**Stored rows:**
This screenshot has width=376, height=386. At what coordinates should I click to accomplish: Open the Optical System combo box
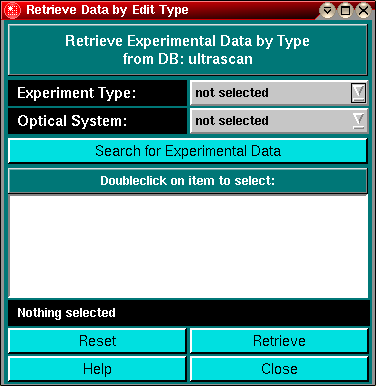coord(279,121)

...

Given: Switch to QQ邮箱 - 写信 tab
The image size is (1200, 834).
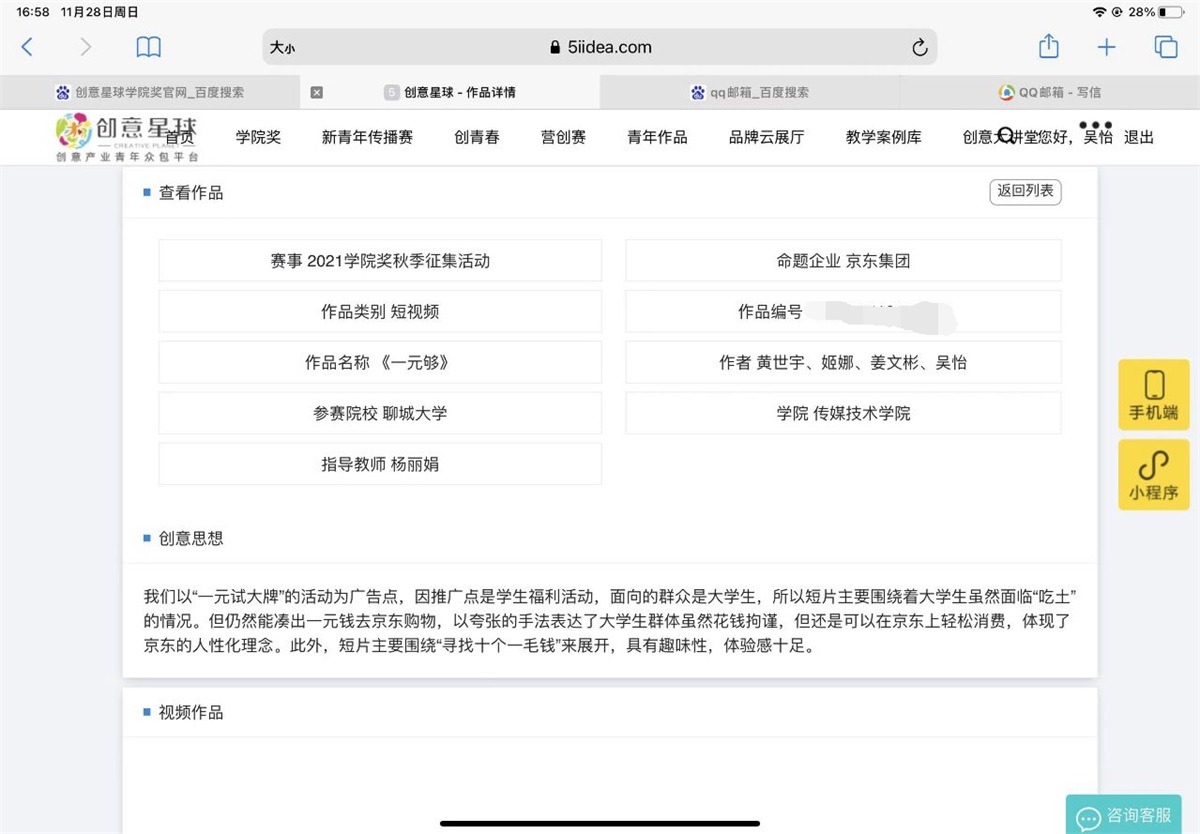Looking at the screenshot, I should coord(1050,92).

**Task goal:** Render the stretch of material from the line containing "Given: Switch to QQ邮箱 - 写信 tab" through the line containing "Looking at the" as a two-column CSV headed input and output. Give one row per text-and-answer pair, put each field in double quotes with line breaks replaced by spaces, and leave out the pictures.

**Task response:**
input,output
"Given: Switch to QQ邮箱 - 写信 tab The image size is (1200, 834).","Looking at the screenshot, I should coord(1050,92)."